What should we do to further improve the delivery of the service in Ethiopia?

We should improve the system to import medical materials and equipment. Foreign exchange should be given priority to import the materials needed for such services. We can save foreign currency when making such services readily available rather than having patients go abroad.

We should create a way to have a better health coverage system nationwide. Our insurance system should better accommodate coverage for the majority of our nation. At this time, only a limited number of company employees have insurance. Even as a physician, if I get sick, no insurance will provide care. We have seen this happen to our colleagues.

We should revisit our referral system of sending patients abroad when such services are rendered locally with quality. Referrals for specific surgeries abroad should only be offered by a sub-specialist in the field. We should not allow the foreign currency to be wasted.

 In government hospitals, we cannot depend on donations for such services. We need to establish a system where services. can be provided, by covering all costs within Ethiopia. Many things can be done to keep our nation from disability and support the economy again. These services can be rendered in public hospitals in a self-sufficient manner at a very affordable cost to patients. We need the system to accommodate the change to make this a reality.

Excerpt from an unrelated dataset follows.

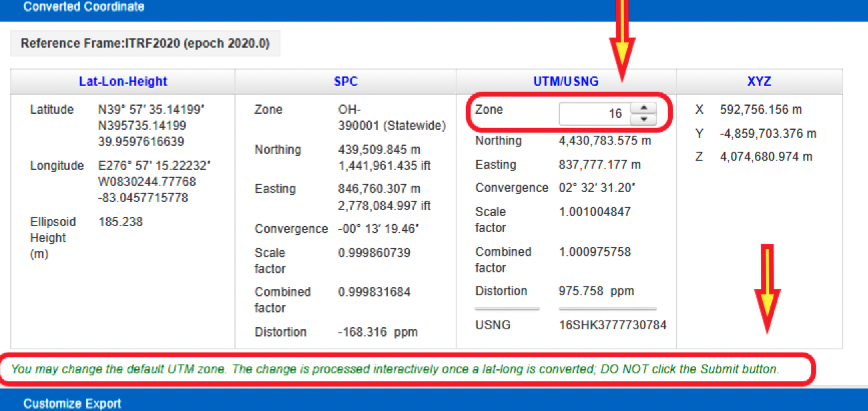868x411 pixels.
Task: Select the UTM/USNG column header
Action: click(566, 81)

What about developing human resources?

We provide the basic teaching for our specializing doctors, and we are also providing subspecialty fellowship training for orthopedic surgeons for care of complex orthopedic trauma at the Black Lion Specialized Hospital, Addis Ababa University. To start joint replacement as a sub-specialty, we must not rely on a donation-based provision of joint replacement components; we need a sustained supply of materials before we start sub-specialty training. We are not yet able to provide knee replacement in any of the government hospitals, and can only provide a basic primary hip replacement at Black Lion Hospital, based on donations arranged by Dr. Alexis Falicov from the USA, mentioned above. This will not be adequate for joint replacement sub-specialty training.

What do you feel when you see the surgery being delivered in Ethiopia capably?

I am proud that we are able to provide the services by all-Ethiopian teams over the last 5 years. It is quite rewarding to see someone who was housebound and disabled return to independence. We are providing training to both Ethiopians and other African surgeons on complex orthopedic surgeries.

We have so far trained Orthopedic surgeons on complex pelvic and Acetabulum fracture fixation from South Sudan and Nigeria. We have others coming from Malawi, Tanzania, Kenya, and other parts of Africa. I have also traveled to various parts of Africa, the Middle East, India, Europe, and, yearly to the USA to share my experience on these complex surgeries.

We need to do better to create awareness on the type of quality health care services being provided in the country so people do not go through unnecessary trouble to go abroad for the same type of services. Agents who send patients abroad should do so in an ethical manner for those services only that are not provided in Ethiopia.

Joint replacement surgery is not a simple one-time event; we have seen patients that come to us after undergoing surgery abroad with undesirable outcomes, both from the index surgery as well as a lack of postoperative care. The surgery needs close monitoring and in-person follow-up by the primary surgeon. It is the surgeon that knows what he has done and it should be the surgeon that follows the patients.

Thank you for the opportunity given to me to share my experience in the field of joint replacement in Ethiopia!